Wohin sollte er sich wenden? Alle Ausgänge waren besetzt. Die gleißenden Blitze zischten aus allen Richtungen heran. Eine Gruppe von zehn Asporcos warf sich verzweifelt einem einzelnen Maschinenungeheuer entgegen. Nur drei von ihnen erreichten den Ausgang und verschwanden im Korridor. Sie kamen nicht weit. Ihr Schicksal erfüllte sich, als sie der Nachhut der metallenen Wächter vor die Waffenarme kamen ...

Alantor Myn hatte sich mit zwei anderen Wissenschaftlern zu der Säule in der Mitte der Zentrale zurückgezogen. Heydrac Koat sah sie in dem Schacht verschwinden, der senkrecht durch das gesamte Schiff verlief. Es musste sich um eine Art Aufzug- oder Luftschacht handeln – jedenfalls gab es darin keine Steigleiter und außer einigen Vorsprüngen nichts, woran man sich festhalten konnte. Gleich nachdem Heydrac Koat die drei Wissenschaftler in dem Schacht verschwinden sah, hörte er ihre in der Tiefe verhallenden Todesschreie.

Heydrac Koat erreichte eine Treppe, die zu einer Balustrade führte und in halber Höhe rund um die Zentrale verlief. Er musste über die verkohlten Überreste seiner Artgenossen klettern, bevor er den Steg erreichte.

Er erinnerte sich später daran, wie Arnani Cuor schlecht geworden war. Er sah immer wieder ihr Gesicht vor sich, das vor Angst und Übelkeit verzerrt war. Er hatte in diesem Moment das Gefühl, als würden die Stimmen der Qual von ihr Besitz ergreifen.

Die Umgebung versank um ihn, die Todesschreie seiner Artgenossen verhallten ungehört. Er sah nur Arnani Cuor, die ihm wie schwebend folgte – und den rettenden Ausgang, nicht weit vor ihm.

Irgendwie schaffte er es, ihn zu erreichen. Er öffnete das Schott. Vor ihm lag eine in Dunkelheit gehüllte Kammer. Er verschwand darin und zog Arnani Cuor mit sich. Dann brach er erschöpft zusammen.

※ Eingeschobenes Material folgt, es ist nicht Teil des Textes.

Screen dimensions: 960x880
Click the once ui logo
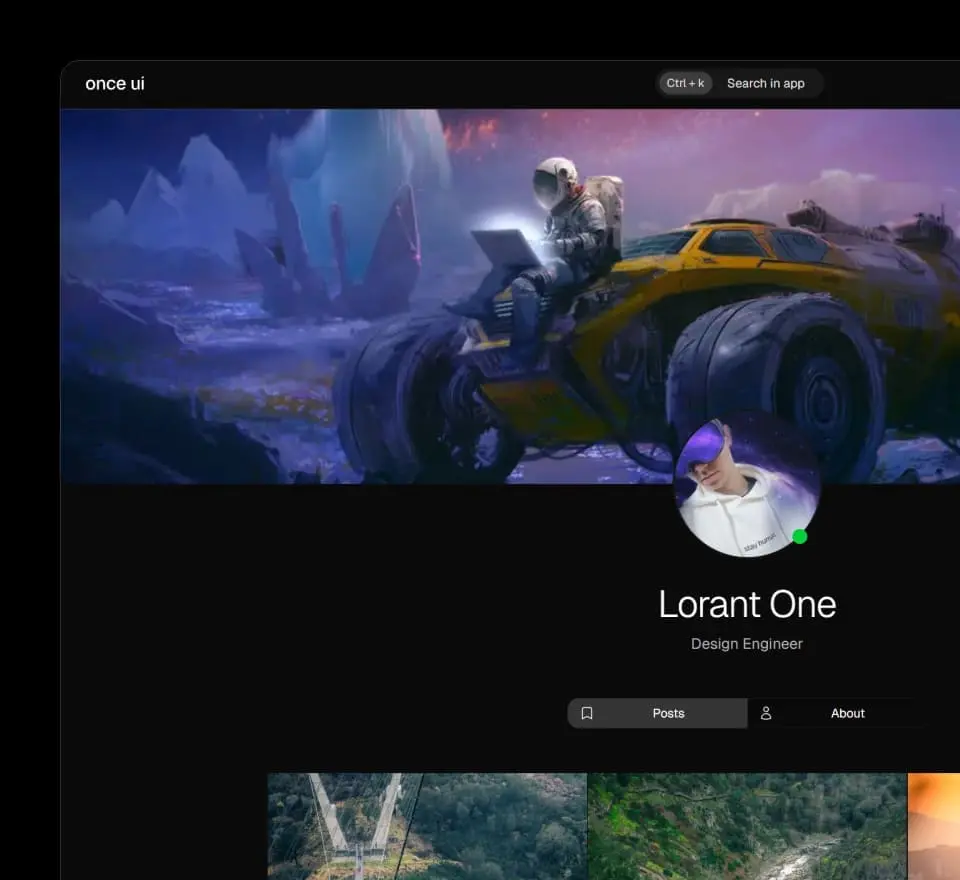pos(115,84)
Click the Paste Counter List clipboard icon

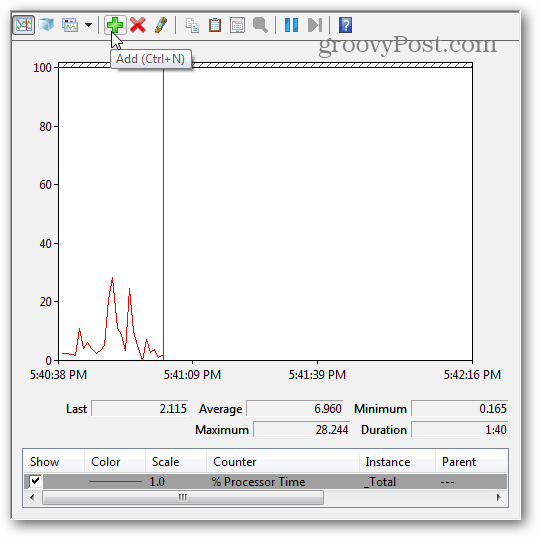point(215,25)
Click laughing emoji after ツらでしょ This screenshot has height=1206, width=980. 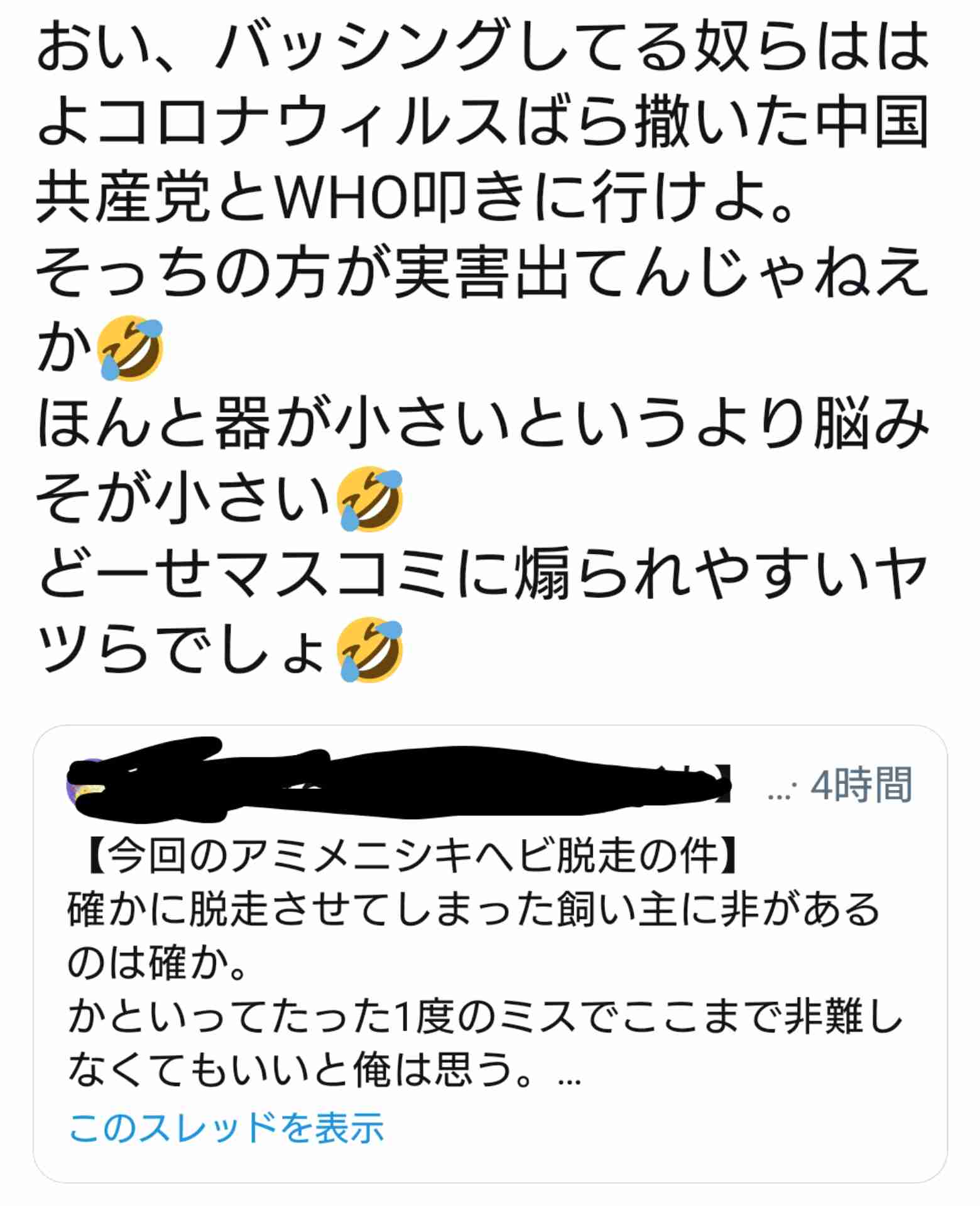(370, 650)
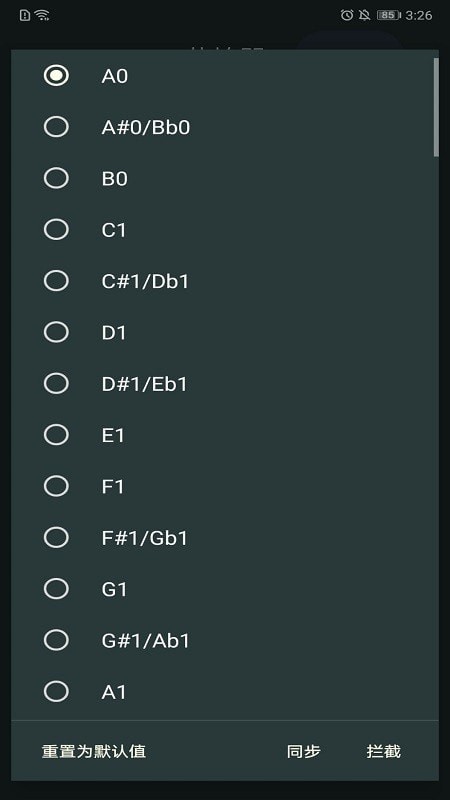Select the D#1/Eb1 radio button
This screenshot has width=450, height=800.
[56, 384]
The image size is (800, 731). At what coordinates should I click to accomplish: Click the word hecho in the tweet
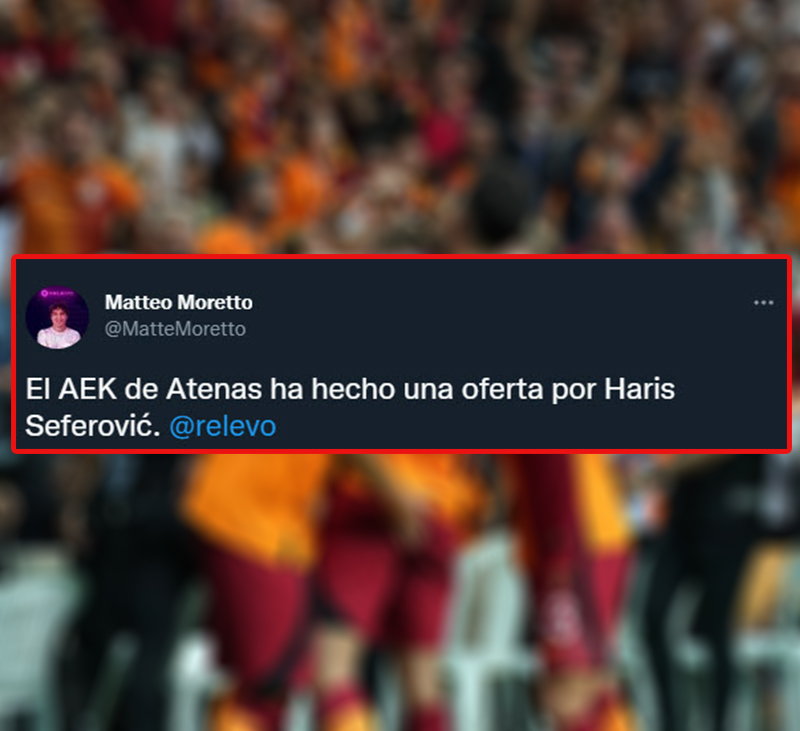(x=354, y=389)
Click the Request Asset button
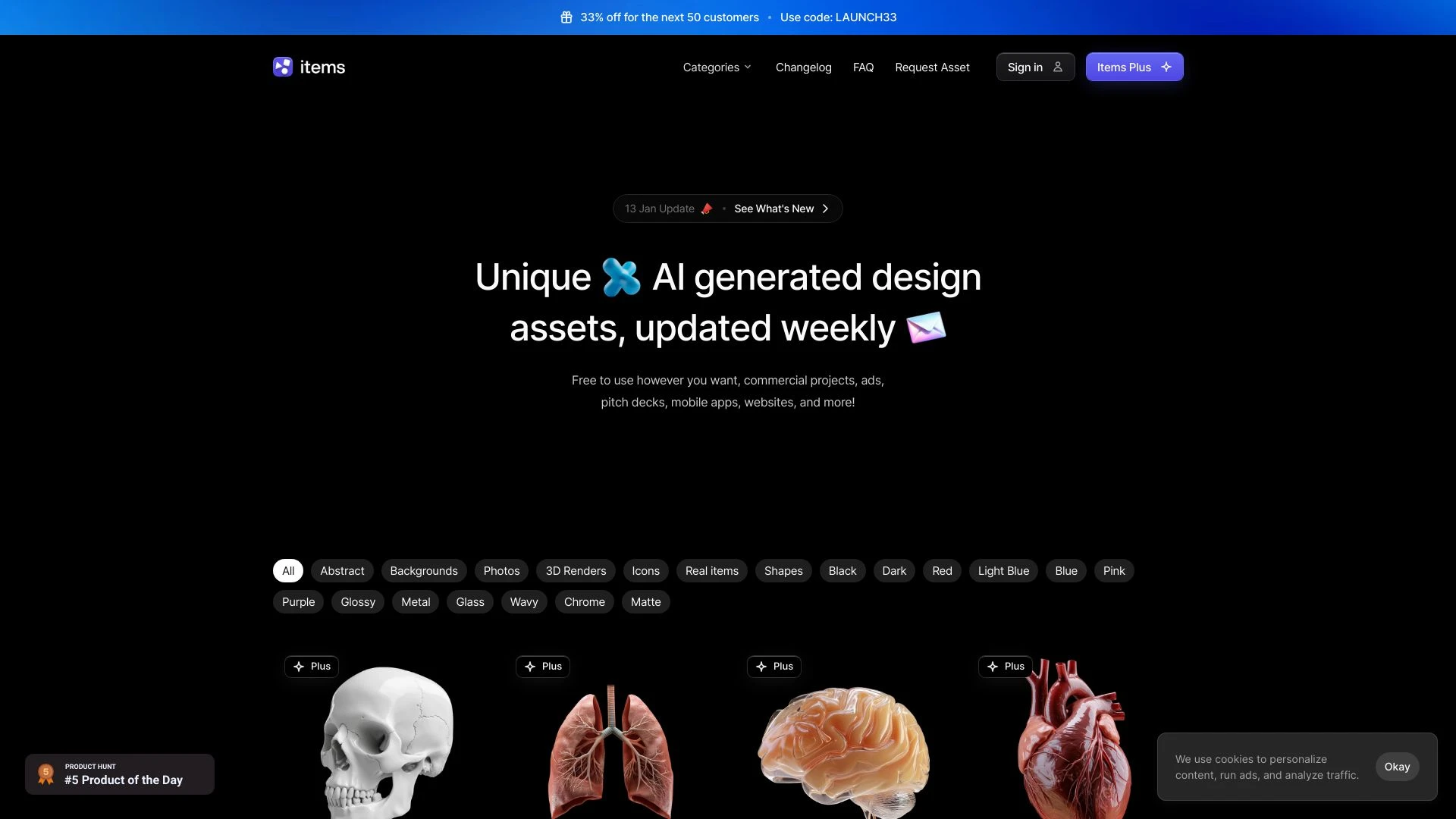This screenshot has height=819, width=1456. pos(931,66)
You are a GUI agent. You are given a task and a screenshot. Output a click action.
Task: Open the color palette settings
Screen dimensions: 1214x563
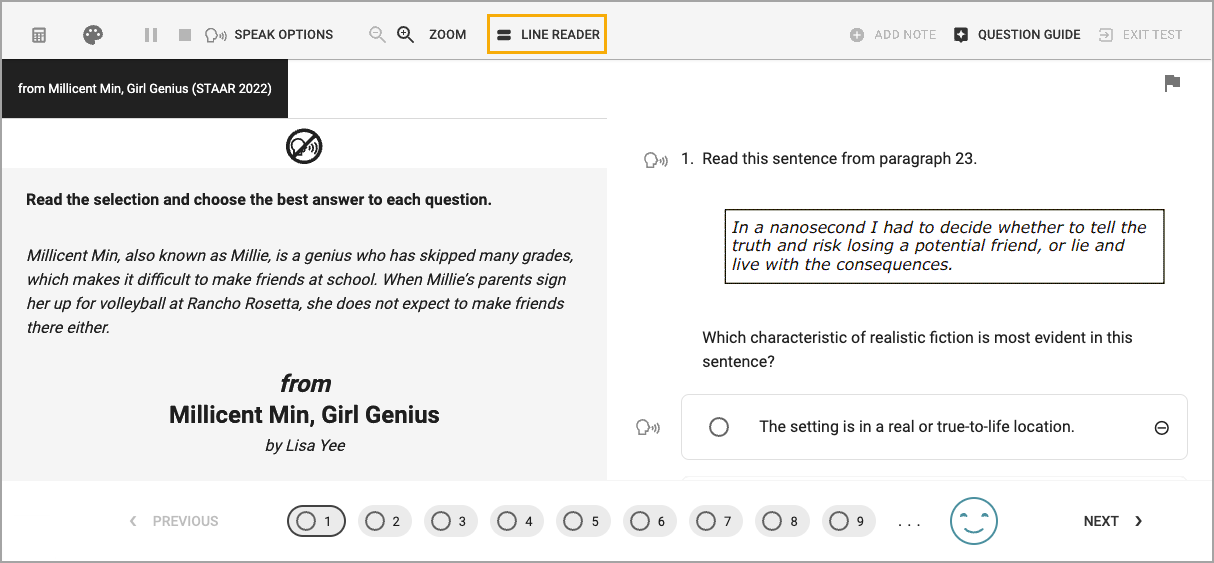[93, 35]
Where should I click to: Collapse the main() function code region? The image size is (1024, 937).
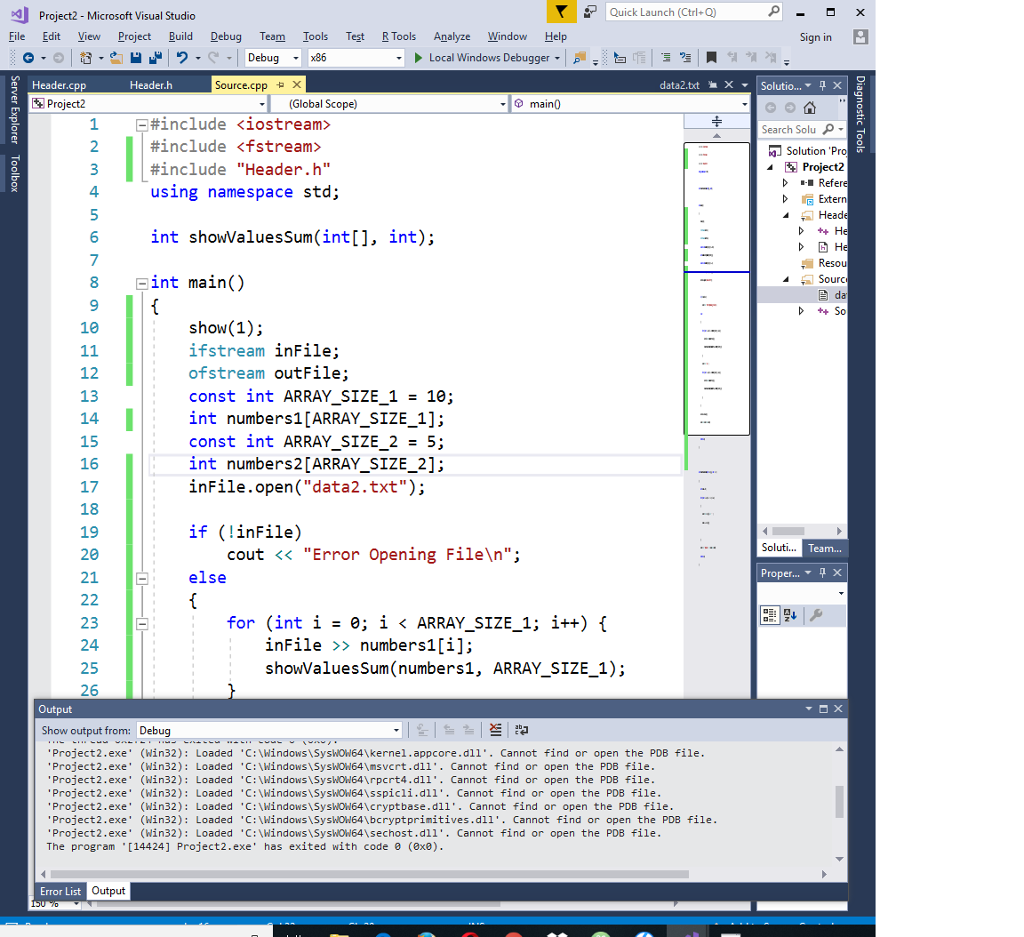pyautogui.click(x=141, y=282)
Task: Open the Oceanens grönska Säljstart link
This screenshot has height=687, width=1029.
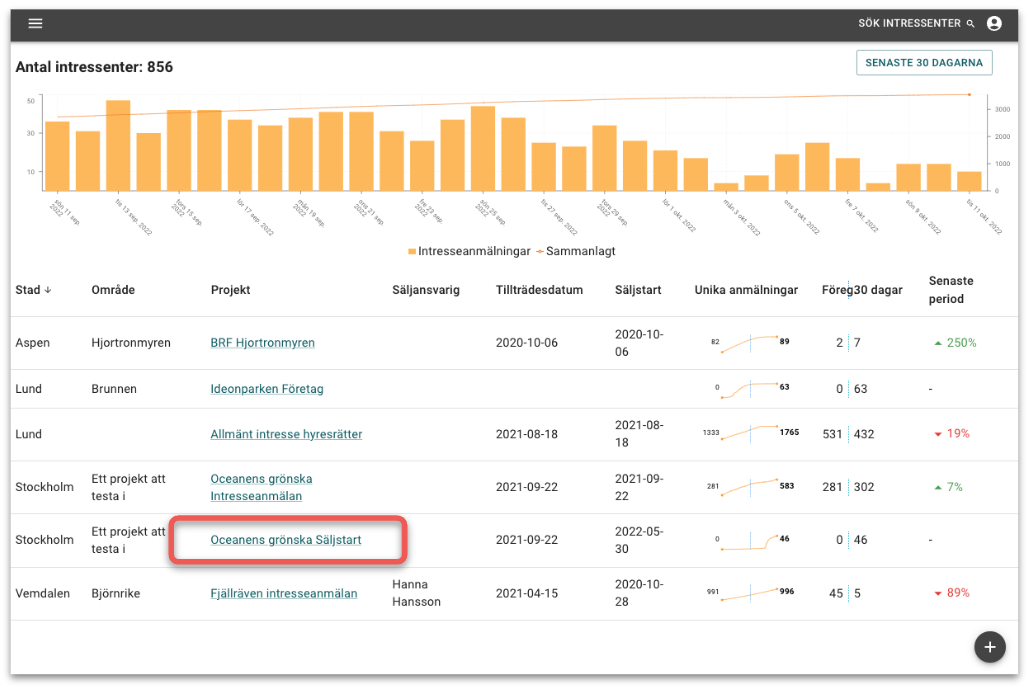Action: click(285, 540)
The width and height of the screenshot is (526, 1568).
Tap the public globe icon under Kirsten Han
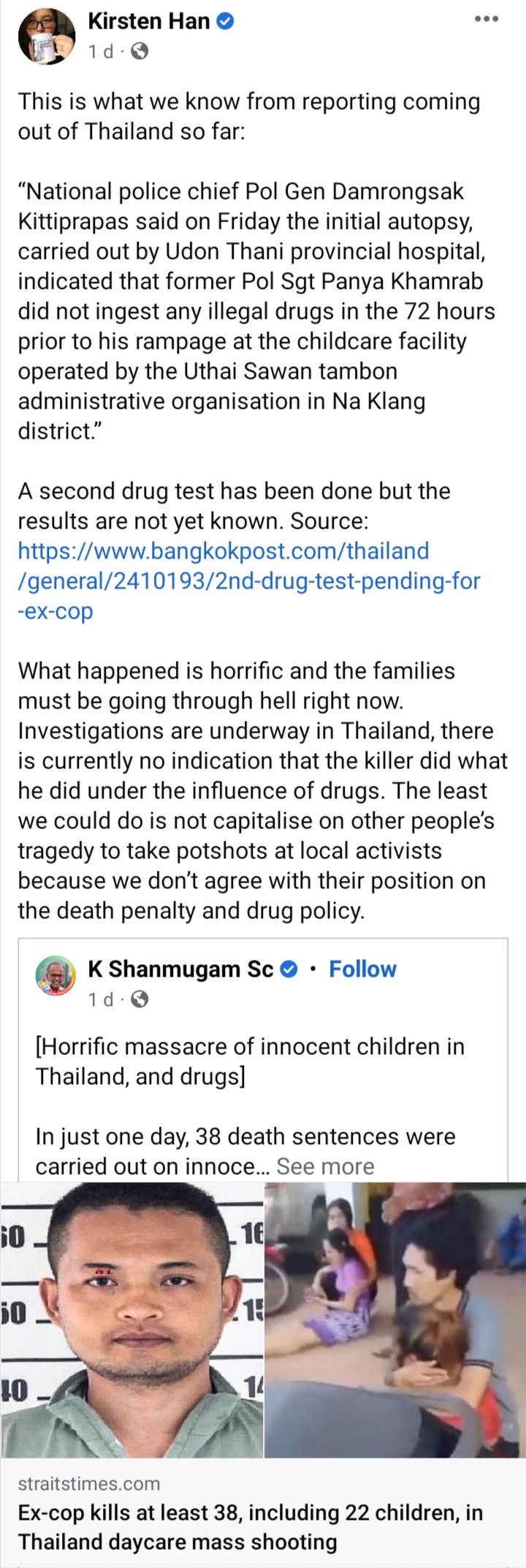(x=140, y=52)
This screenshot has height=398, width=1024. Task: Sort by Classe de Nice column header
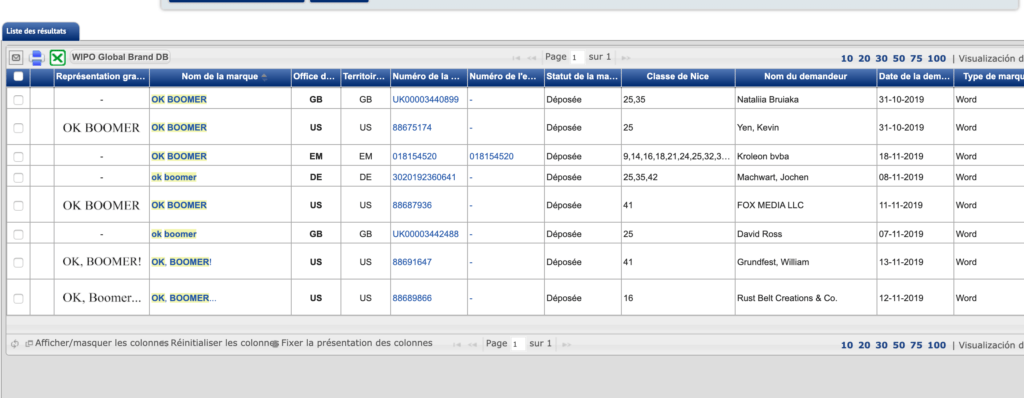coord(678,76)
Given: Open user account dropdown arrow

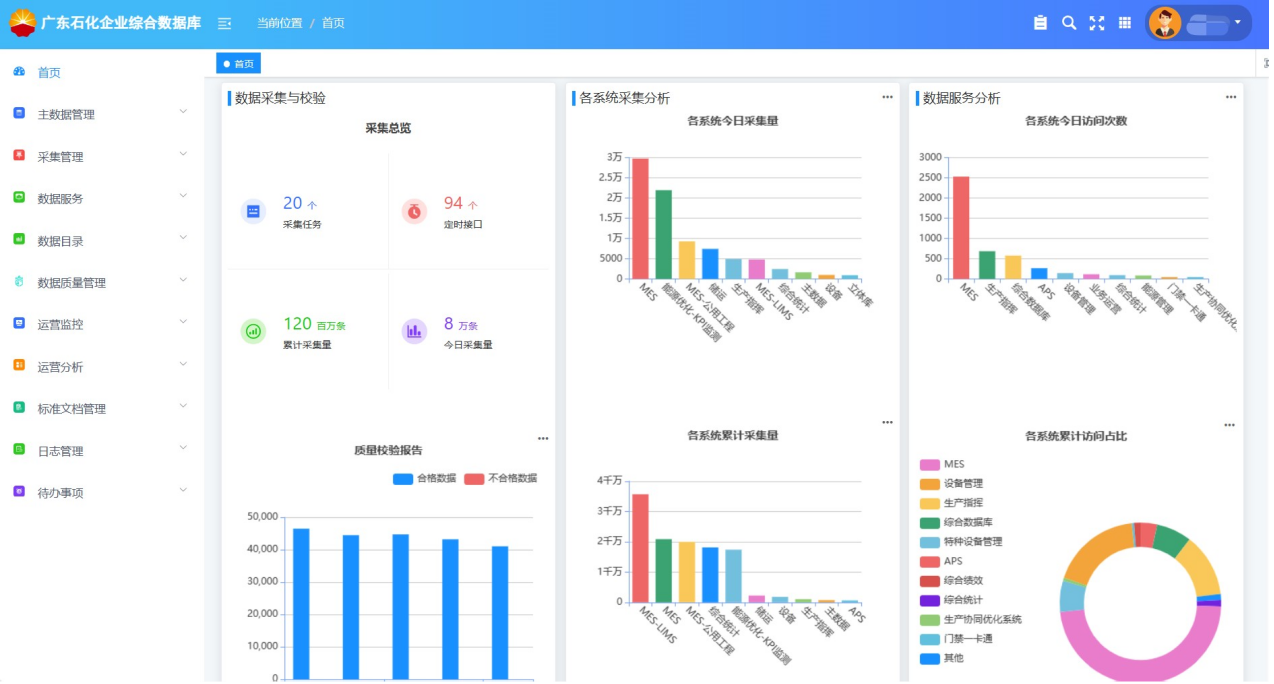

Er atmete kühle Luft, die nur schwach vom Geruch nach Verbranntem durchsetzt war, und schloss erlöst die Augen.

Aber nicht für lange. Arnani Cuors Schrei riss ihn aus der Lethargie. Eine Explosion, so heiß und grell wie ein komprimierter Sonnenstrahl, ließ ihn die Augen öffnen und sofort wieder schließen. Dahinter erblickte er den Schemen eines Maschinenungeheuers und rollte sich zusammen. Arnani Cuors Körper, der sich wie ein Schild vor ihm befand, zuckte noch einige Male, dann erschlaffte er.

Heydrac Koat wagte nicht, sich zu bewegen. Noch lange, nachdem sich wieder die Stille über das Raumschiff gesenkt hatte, lag er regungslos da, den Körper der toten Frau auf sich. Erst als seine Glieder zu erstarren drohten, sich Hunger und Durst bemerkbar machten und ihn Atemnot quälte, wagte er, sein Versteck zu verlassen.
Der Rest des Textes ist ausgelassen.